**Task data:**
==================================================

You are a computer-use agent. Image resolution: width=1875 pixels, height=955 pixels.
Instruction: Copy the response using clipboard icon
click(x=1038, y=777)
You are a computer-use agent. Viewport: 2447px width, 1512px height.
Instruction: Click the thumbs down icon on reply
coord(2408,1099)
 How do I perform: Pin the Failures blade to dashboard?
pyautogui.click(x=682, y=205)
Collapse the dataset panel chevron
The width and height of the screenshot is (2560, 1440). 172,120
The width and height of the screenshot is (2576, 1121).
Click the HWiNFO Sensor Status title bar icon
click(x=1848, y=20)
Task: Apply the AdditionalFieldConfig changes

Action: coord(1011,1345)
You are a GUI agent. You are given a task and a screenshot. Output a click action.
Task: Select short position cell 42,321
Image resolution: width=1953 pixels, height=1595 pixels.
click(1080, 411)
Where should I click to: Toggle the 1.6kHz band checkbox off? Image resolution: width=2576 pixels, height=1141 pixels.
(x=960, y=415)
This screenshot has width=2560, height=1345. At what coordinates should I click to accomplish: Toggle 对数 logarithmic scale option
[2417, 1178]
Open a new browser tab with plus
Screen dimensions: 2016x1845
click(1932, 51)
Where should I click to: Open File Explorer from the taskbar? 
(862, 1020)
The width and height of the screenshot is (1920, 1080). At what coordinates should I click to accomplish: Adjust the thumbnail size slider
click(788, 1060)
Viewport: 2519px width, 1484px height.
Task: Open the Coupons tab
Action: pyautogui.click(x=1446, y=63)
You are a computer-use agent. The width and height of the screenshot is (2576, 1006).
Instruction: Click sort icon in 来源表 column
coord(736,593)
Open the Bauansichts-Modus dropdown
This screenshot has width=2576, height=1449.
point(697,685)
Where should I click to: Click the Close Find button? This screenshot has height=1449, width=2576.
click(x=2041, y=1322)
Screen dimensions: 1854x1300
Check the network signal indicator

==================================================

**Task statement:**
Copy out each line of the material that holds the word "computer".

**Problem solution:**
You are a computer-use agent. Image resolution: width=1875 pixels, height=955 pixels.
You are a computer-use agent. Viewport: 2447px width, 1512px height.
You are a computer-use agent. The width and height of the screenshot is (2576, 1006).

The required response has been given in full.